(Task directions) As you look over the data below, please find each line where the word "Compartir" appears, then copy it.

(Task data)
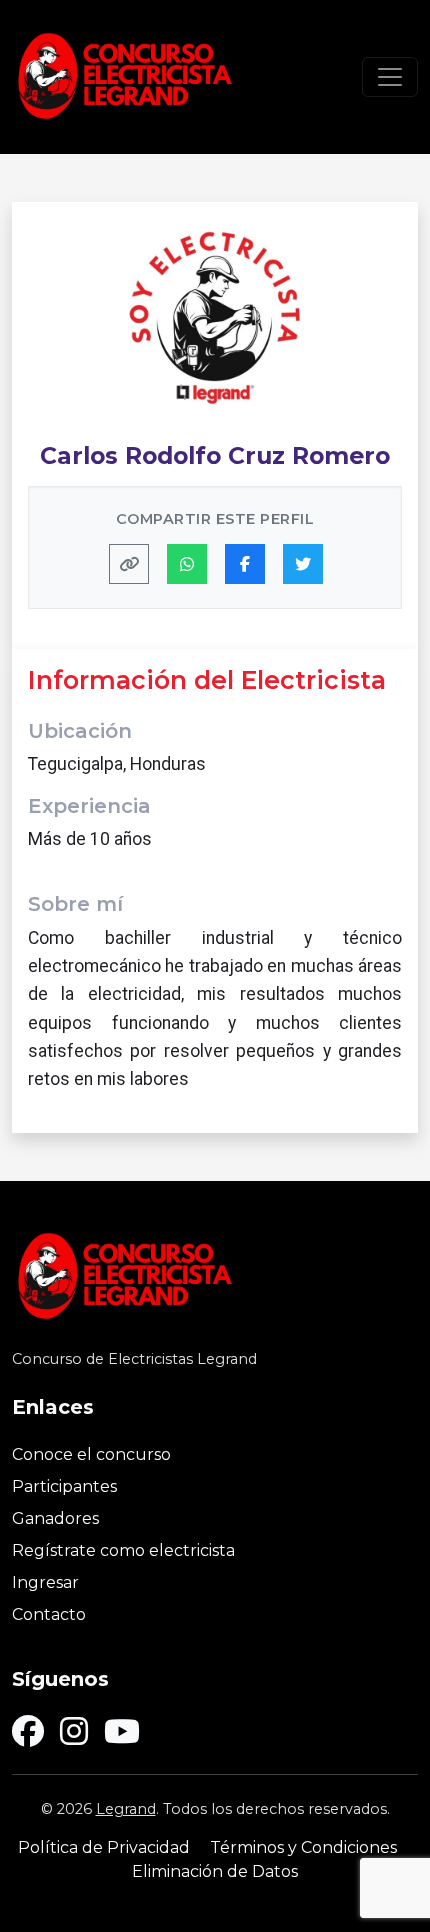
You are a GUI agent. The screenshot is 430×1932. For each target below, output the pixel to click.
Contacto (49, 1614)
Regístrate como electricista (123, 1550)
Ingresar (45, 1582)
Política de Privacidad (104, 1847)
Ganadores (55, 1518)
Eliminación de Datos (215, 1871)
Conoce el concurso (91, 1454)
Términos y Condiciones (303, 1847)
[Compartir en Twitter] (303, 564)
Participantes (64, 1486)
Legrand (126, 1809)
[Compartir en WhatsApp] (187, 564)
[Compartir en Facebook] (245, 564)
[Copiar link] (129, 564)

(Completed exercise)
[Compartir en Twitter] (303, 564)
[Compartir en WhatsApp] (187, 564)
[Compartir en Facebook] (245, 564)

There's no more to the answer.